Former Conservative House leader, Jay Hill, strongly made the case on behalf of the former Conservative government on May 25, 2010. Mr. Hill stated:
In our system of government, the powers of the Crown are exercised by ministers who are, in turn, answerable to Parliament. Ministers are individually and collectively responsible to the House of Commons for the policies, programs and activities of the government. They are supported in the exercise of their responsibilities by the public servants and by members of their office staffs.
It is the responsibility of individual public servants and office staff members to provide advice and information to ministers, to carry out faithfully the directions given by ministers, and in so doing, to serve the people of Canada.
He went on:
Ours is a system of responsible government because...ministers are responsible to the House for everything that is done under their authority. We ministers are answerable to Parliament and to its committees. It is ministers who decide policy and ministers who must defend it before the House and ultimately before the people of Canada.
I could not agree more with the remarks of the former Conservative House leader. Ministerial staff have no authority to make decisions on behalf of ministers. As I have said, they report to and are accountable to ministers. Ministers are accountable to Parliament for their actions. Ministerial staff did not put their names on the ballots. They were not elected. They do not have the same rights and privileges as MPs.
The opposition will likely point to the ministerial staffers called before committee in 2010. There is a big difference here. There was clear evidence of staffers breaking the law. The Privacy Commissioner subsequently issued two reports that found that Conservative ministerial staffers had interfered with the release of records under the Access to Information Act.
It is critical to point out that there was much debate about the decision by the government to send ministers to committee, rather than staff. Ultimately, this position was accepted by the Liberals, who formed the official opposition at the time. We accepted that, and it was the right thing to do. There was a clear acceptance of the principle of ministerial responsibility.

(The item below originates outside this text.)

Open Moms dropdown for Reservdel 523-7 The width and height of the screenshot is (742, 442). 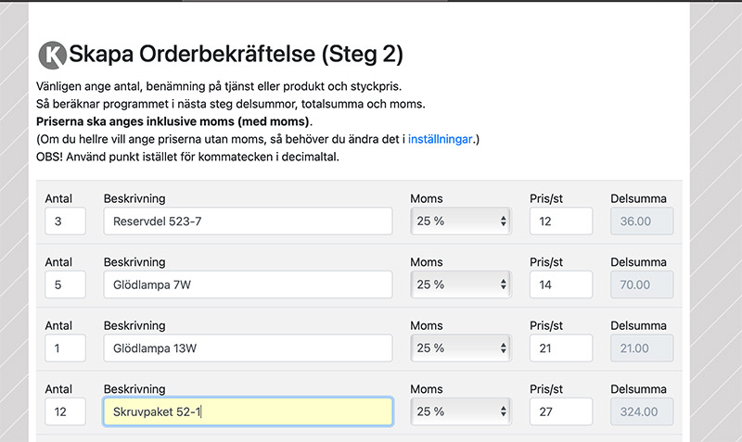[x=461, y=221]
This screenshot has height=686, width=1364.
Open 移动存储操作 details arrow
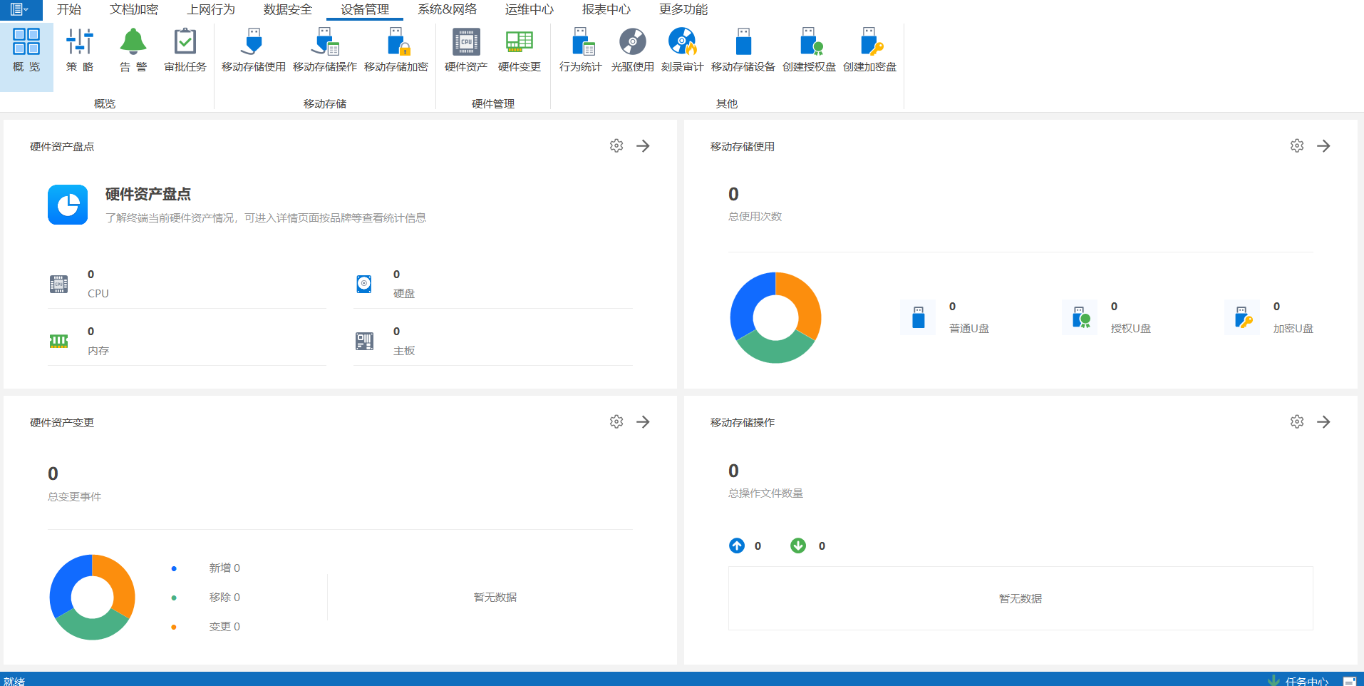[x=1323, y=422]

Again, on this very important point, Mr. Hill stated:
This is no substitute for ministerial responsibility. When ministers choose to appear before committees to account for their administration, they are the best source of accountability and they must be heard. Public servants and ministerial staff support the responsibility of their ministers. They do not supplant it. They cannot supplant it.
By using its majority on committees, the opposition attempted to deflect accountability from the minister to the ministerial staff. That was and continues to be unacceptable.
I will end my remarks with some words from the former Conservative government House leader, whom I have quoted extensively today. He stated the following about staff.
They bring to us many talents and I expect many of them, when they accepted their jobs, never imagined that one of the skills required was to stand up to the interrogation of a bitterly partisan parliamentary committee.
Our government will continue to defend the constitutional principle that ministers are accountable to Parliament. There is no appropriate substitute for ministers to be accountable to Parliament for the activities of their department or for the activities of their political staff.